By Katja Grace, 7 February 2015
Often, when people are asked ‘when will human-level AI arrive?’ they suggest that it is a meaningless or misleading term. I think they have a point. Or several, though probably not as many as they think they have.
One problem is that if the skills of an AI are developing independently at different rates, then at the point that an AI eventually has the full kit of human skills, they also have a bunch of skills that are way past human-level. For instance, if a ‘human-level’ AI were developed now, it would be much better than human-level at arithmetic.
Thus the term ‘human-level’ is misleading because it invites an image of an AI which competes on even footing with the humans, rather than one that is at least as skilled as a human in every way, and thus what we would usually think of as extremely superhuman.

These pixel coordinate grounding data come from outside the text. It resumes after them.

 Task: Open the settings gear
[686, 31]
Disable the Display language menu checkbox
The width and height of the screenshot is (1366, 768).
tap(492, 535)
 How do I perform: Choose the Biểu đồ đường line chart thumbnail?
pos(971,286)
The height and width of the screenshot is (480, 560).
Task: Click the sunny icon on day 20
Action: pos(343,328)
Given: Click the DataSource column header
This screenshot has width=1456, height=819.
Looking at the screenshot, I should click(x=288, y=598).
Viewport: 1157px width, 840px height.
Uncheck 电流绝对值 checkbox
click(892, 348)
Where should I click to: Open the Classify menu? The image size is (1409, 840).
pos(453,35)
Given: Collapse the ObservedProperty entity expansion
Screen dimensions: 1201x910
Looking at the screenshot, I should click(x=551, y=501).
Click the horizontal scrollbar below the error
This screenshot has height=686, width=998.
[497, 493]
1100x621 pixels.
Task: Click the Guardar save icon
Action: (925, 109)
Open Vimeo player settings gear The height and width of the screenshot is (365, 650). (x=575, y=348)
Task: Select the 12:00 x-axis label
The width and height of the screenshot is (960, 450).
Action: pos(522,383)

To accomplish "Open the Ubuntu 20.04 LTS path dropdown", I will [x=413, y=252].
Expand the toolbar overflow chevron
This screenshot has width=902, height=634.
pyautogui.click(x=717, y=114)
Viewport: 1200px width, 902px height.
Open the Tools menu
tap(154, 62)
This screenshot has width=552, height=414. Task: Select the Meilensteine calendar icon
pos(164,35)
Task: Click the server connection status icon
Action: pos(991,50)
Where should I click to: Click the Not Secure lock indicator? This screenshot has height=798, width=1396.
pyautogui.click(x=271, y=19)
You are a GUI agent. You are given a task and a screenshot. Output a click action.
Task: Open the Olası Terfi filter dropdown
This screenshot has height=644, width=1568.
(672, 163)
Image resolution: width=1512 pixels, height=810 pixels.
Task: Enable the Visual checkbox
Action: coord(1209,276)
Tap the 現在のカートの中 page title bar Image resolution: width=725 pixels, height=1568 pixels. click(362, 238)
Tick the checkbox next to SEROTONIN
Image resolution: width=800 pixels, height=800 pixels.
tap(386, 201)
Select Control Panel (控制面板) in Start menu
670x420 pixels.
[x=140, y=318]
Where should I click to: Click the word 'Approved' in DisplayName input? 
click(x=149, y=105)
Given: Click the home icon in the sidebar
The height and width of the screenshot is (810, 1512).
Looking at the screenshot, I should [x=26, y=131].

Another problem is that the term is used to mean multiple things, which then get confused with each other. One such thing is a machine which replicates human cognitive behavior, at any cost. Another is a machine which replicates human cognitive behavior at the price of a human. The former could plausibly be built years before the latter, and should arguably not be nearly as economically exciting. Yet often people imagine the two events coinciding, seemingly for lack of conceptual distinction.
Should we use different terms for human level at human cost, and human level at any cost? Should we have a different term altogether, which evokes at-least-human capabilities? I’ll leave these questions to you. For now we just made a disambiguation page.